Ciao, if I were to drive from UK to Sicily, had fuel concerns, wanted to save on tolls, and didn't like tunnels, I would be going
Calais - Dunkirk - Lille - Tournai - Mons - Namur - Arlon (fuel stops galore in Belgium) - Luxembourg cheap fuel - Thionville - Metz - Strasbourg - Basel. Here I personally would go Basel - Luzern - Gothard Tunnel - Bellinzona - Chiasso/Como and on to Milano; but you can go Basel - Zurich - Chur - San Bernardino Pass - Bellinzona etc.
In Italy I would be driving all the way down the A1 from Milano to Caserta, then the A30 to Salerno, and then the A3 Salerno - Villa San Giovanni; and ferry Villa San Giovanni - Messina.
If on the other hand if I had ferries booked it would be either Como - Milano - Genova; or Como - Milano - Parma, and then Parma - La Spezia - Livorno.
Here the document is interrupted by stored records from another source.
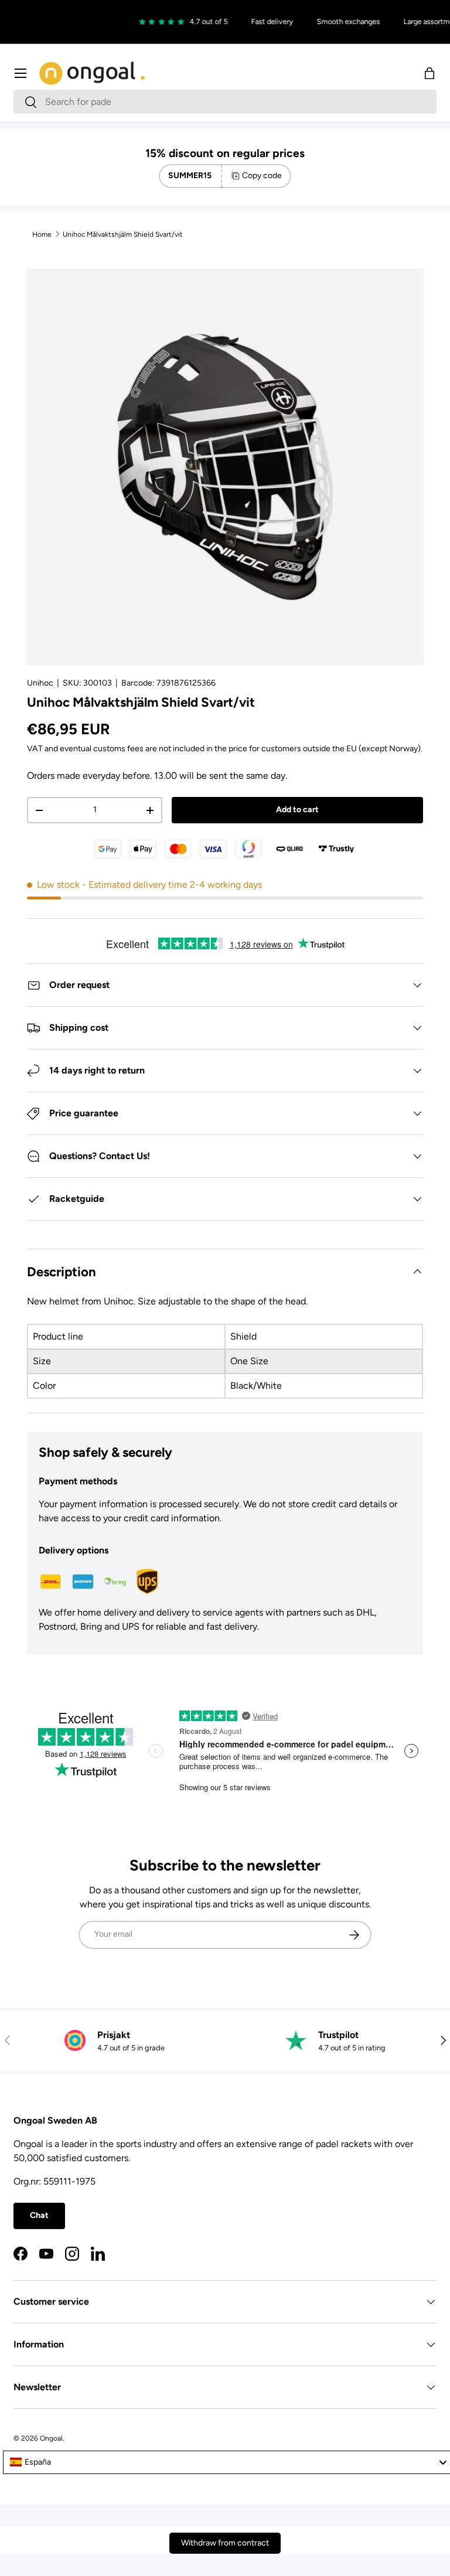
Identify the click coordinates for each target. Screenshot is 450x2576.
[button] (429, 73)
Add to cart (297, 810)
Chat (39, 2215)
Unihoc (40, 683)
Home (42, 234)
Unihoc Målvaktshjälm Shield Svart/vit (123, 234)
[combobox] (225, 102)
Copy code (262, 175)
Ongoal (51, 2438)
I can't see any sense or convenience in other routes.
saluti,
eddied
p.s. heavy traffic in Italy 1 & 2 novembre, public holidays - all saints and all souls days.


----------



## Italia (Apr 19, 2009)

Just one word of warning. Simplon Pass closed today due to weather conditions. Its snowing like bu**ery! They usually clear it pretty quick as it is the only tunnel free link to the Brig side. But make sure you have Snow Chains or are prepared to sit out the weather.


----------



## MyGalSal (Dec 8, 2008)

Ciao Eddied

Slight diversion from topic: We have thought about Sicily for winter - can't do it this year as new grandaughter expected in January in Barcelona. However, next year! What is the weather generally like from Nov - March.

Grazie Tanto

Sal


----------



## hmh (Jun 25, 2008)

*Route to Sicily - fuel shortages in France*

Apparently you can find out where there are garages with fuel on the following site which links you to a Forum . . .
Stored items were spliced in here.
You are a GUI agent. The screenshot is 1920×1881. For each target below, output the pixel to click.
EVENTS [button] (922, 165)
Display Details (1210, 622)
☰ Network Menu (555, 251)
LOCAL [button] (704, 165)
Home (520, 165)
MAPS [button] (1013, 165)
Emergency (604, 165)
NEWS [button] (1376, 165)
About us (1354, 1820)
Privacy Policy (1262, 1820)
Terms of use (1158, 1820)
http://www.automoto.fr/actualite-au...essence-en-france-voici-la-carte-6106678.html

We haven't really any problem here, a small town in Correze - French tv news suggests about 25% of filling stations nationwide are dry, especially around Paris and in the West - but the situation is said to be improving.

Helen


----------



## exmusso (Jun 18, 2006)

*Journey to Sicily*

Hi,

Unless you wish to visit Rome, Pompeii, Florence, Pisa etc, you could catch the ferry from Genoa to Palermo in Sicily.
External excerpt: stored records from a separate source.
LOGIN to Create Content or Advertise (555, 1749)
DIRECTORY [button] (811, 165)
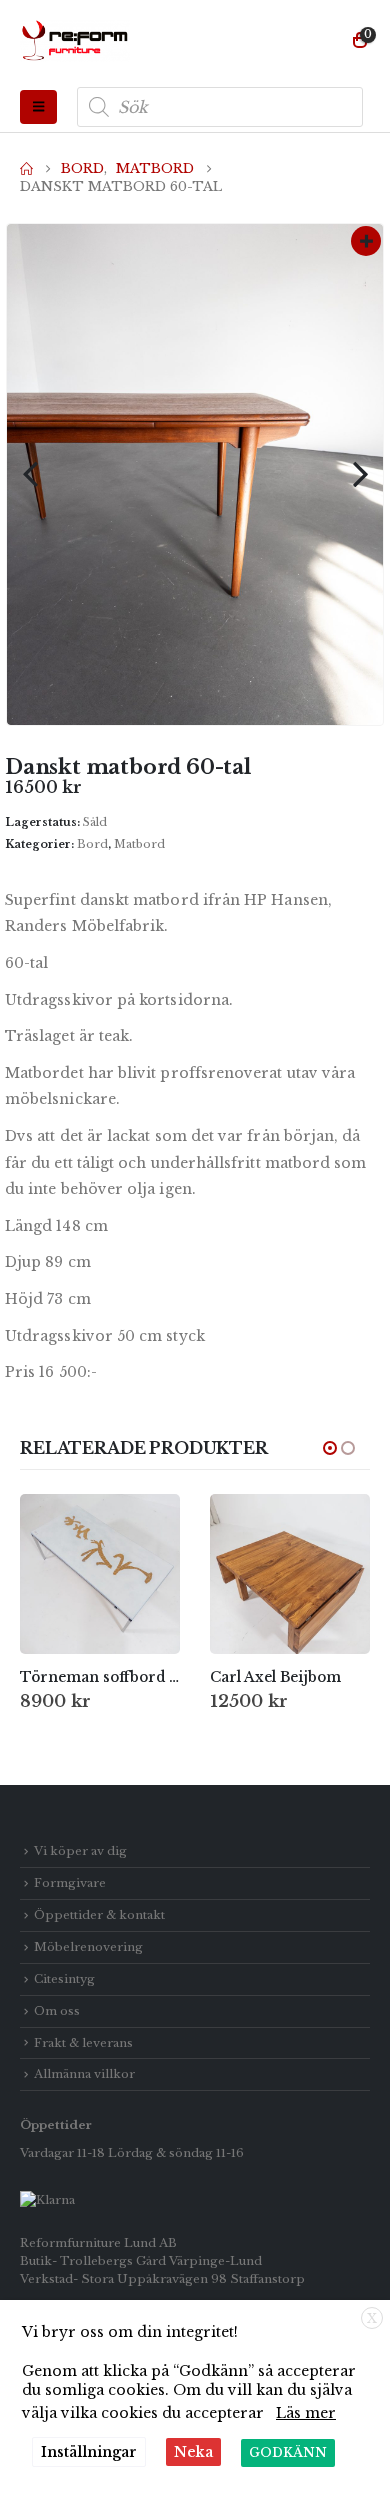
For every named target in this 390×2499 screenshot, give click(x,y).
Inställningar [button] (89, 2452)
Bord (92, 844)
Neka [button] (193, 2452)
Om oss (57, 2011)
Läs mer (306, 2413)
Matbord (139, 844)
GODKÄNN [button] (288, 2452)
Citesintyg (64, 1979)
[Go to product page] (100, 1574)
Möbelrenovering (88, 1947)
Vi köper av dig (80, 1851)
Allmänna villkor (84, 2074)
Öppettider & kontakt (99, 1915)
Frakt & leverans (83, 2043)
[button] (38, 107)
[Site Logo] (75, 41)
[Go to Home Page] (26, 169)
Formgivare (70, 1883)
We drove all the way late November, early December and after driving from Scotland, found the roads South from Rome very tiresome with loads of roadworks with speed limits of 50kph for long stretches.
The constant rumbling passing over the expansion strips on the suspended roads was driving me nuts.

After staying in Sicily for 2+ months over Xmas and New Year, I checked out the ferries and chose Palermo - Genoa.
Crossing was around 18 hours. Various deals available on internet.

Cheers,
Alan


----------



## eddied (May 9, 2005)

*Sicily in winter*

 Ciao Sal, well Sicily is not the Costa del Sol for winter weather.
Being quite a way towards the East the whole of Southern Italy, and Sicily, can be affected by cold airstreams from Russia and the Balkans; especially in the winter months. However, very often you can also get an airstream coming off the Sahara, which warms things up considerably. On the whole I would decribe it as variable to fair during the winter; with some cold snaps, and also quie a few warm ones. In January the mimosa starts to blossom, and by mid February many almond and cherry and plum trees are starting to blossom. Etna will be snow capped for most of the winter, and very often so will the Madonie mountains in the North of the island.
Climate averages for Catania are
Nov. min 10 C max 20 C rainfall 62 mm.
Dec. min 7 C max 17C rainfall 86 mm.
Jan. min 5 C max 16 C rainfall 75 mm.
Feb, min 5 C max 16 C rainfall 53 mm.

Of course there can be considerable differences according to what sort of a winter we get.
Siracusa/Ragusa area may be the odd degree warmer, but not dryer.

saluti,
eddied


----------



## swallow (Dec 19, 2007)

Thanks everyone most helpful will see what the situation with french diesel is likely to be, quickest route seems to be through one of the tunnels into italy but where do you stay overnight the other side in italy this time of year? Do you have to have snow chains to use the tunnels/area around? thanks again.


----------



## eddied (May 9, 2005)

*Snow chains*

 Buona sera, you shouldn't normally need snow chains on the approaches to Gothard or San Bernardino; although they can occasionally be required during bad spells.At the moment there is some very cold weather about, and I heard this morning that the Spluga pass was closed for snow. Once over the border into Italy I always headed to Camping Citta' di Milano, which is open all year round, and is on the data base here.
saluti,
eddied


----------